::: Material provided :::
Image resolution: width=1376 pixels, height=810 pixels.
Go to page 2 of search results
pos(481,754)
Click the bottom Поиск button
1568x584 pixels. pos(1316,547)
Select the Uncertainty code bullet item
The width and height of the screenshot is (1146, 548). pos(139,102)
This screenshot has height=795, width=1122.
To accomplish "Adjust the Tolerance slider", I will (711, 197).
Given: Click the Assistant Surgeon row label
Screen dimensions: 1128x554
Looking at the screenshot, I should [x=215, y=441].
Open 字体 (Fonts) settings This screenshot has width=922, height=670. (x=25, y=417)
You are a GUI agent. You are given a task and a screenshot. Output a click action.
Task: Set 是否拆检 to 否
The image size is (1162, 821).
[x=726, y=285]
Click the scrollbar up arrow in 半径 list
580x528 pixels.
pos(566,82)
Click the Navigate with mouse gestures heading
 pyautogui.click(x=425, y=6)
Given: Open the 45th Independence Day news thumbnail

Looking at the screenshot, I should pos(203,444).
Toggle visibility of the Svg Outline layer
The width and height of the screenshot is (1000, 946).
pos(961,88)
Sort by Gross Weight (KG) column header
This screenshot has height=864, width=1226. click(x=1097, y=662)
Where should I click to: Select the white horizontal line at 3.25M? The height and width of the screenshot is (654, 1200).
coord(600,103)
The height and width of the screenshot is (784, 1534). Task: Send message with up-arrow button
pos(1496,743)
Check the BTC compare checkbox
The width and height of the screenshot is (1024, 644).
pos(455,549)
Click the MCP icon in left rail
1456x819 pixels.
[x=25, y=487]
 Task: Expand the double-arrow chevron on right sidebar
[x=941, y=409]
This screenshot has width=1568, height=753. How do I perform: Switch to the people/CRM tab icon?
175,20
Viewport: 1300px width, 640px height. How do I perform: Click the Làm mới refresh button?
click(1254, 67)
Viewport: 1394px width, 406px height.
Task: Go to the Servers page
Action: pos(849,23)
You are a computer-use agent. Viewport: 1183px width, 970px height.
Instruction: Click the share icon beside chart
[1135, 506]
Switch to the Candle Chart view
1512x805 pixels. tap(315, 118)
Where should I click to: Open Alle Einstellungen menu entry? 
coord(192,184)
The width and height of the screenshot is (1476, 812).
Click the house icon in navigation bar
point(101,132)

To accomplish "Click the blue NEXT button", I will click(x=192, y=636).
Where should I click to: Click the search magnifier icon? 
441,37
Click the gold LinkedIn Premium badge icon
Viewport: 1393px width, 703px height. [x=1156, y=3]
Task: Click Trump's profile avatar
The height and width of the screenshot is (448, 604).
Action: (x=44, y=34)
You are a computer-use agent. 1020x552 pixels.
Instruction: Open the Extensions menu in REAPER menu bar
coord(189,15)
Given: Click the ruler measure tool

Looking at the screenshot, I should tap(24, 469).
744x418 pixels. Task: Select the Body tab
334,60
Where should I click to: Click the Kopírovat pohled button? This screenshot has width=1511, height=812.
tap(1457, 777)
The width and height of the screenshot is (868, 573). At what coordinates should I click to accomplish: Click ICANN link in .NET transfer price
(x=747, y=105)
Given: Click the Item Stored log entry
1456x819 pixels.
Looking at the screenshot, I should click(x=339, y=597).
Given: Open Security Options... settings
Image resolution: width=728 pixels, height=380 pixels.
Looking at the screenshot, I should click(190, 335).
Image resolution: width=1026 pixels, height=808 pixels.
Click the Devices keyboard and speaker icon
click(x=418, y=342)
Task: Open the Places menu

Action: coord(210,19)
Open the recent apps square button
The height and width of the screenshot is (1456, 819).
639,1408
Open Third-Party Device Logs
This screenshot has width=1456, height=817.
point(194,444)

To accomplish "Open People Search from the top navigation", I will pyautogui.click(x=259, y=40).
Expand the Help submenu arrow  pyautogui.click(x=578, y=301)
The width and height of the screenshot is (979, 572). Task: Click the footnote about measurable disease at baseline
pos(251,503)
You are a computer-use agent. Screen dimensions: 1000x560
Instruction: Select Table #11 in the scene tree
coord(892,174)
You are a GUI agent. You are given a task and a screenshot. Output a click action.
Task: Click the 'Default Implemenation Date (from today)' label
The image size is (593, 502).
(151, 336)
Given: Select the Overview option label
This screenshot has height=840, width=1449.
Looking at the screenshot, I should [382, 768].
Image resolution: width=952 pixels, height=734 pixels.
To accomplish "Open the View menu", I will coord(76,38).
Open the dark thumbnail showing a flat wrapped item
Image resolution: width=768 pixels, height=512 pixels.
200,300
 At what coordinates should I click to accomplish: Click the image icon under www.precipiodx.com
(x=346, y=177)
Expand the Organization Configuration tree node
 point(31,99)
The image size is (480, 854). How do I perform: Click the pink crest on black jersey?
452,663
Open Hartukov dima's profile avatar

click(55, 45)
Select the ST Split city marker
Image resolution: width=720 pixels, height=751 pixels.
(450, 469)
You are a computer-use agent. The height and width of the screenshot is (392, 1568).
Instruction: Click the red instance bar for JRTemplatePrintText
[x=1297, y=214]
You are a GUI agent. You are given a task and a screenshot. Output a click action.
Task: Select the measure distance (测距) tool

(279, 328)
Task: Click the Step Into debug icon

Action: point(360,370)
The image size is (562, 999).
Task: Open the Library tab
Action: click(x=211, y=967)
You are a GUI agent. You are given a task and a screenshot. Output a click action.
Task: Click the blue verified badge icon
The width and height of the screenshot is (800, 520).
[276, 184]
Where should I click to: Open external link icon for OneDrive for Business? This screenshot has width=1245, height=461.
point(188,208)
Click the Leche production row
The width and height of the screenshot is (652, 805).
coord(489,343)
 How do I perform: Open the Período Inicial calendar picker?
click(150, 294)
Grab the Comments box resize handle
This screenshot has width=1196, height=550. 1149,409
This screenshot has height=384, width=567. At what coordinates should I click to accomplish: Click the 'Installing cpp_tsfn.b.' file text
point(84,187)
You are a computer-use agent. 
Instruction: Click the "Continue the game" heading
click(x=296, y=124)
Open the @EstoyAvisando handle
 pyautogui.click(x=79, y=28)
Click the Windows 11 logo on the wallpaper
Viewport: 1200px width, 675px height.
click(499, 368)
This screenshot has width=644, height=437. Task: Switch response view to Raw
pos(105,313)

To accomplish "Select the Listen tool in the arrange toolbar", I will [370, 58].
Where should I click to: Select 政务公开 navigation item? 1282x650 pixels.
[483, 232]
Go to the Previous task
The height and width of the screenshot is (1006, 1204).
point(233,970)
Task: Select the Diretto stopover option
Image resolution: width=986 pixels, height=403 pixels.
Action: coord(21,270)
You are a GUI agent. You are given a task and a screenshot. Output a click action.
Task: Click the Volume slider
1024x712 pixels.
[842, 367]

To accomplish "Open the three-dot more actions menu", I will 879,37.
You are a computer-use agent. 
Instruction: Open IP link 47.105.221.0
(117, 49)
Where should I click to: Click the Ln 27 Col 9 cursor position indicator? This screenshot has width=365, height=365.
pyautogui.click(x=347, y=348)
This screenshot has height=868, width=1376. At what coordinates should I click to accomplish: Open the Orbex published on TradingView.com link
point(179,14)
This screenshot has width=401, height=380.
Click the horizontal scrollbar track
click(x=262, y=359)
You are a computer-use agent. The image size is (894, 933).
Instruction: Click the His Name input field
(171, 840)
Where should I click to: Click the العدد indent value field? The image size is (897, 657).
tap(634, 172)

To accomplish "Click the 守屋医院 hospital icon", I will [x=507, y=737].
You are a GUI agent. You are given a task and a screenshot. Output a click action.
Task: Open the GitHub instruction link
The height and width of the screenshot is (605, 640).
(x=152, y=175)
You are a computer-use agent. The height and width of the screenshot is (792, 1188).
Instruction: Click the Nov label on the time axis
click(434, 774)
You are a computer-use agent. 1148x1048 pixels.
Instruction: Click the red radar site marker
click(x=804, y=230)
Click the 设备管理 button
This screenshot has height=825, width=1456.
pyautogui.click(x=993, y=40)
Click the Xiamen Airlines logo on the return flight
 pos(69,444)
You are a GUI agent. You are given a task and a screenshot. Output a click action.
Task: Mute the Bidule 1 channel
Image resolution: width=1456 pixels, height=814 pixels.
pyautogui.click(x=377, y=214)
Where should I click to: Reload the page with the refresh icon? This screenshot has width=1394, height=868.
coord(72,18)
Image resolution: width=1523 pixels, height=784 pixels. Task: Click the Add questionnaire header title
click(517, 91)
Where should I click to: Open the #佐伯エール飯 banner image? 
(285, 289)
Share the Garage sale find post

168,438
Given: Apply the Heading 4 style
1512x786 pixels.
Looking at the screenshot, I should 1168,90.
:::
Retype exactly, and only, the lines above from the one where "Select the Uncertainty code bullet item" occurs up to and including the one where "Given: Click the Assistant Surgeon row label" occurs.

**Your solution**
Select the Uncertainty code bullet item
The width and height of the screenshot is (1146, 548). pos(139,102)
This screenshot has height=795, width=1122.
To accomplish "Adjust the Tolerance slider", I will (711, 197).
Given: Click the Assistant Surgeon row label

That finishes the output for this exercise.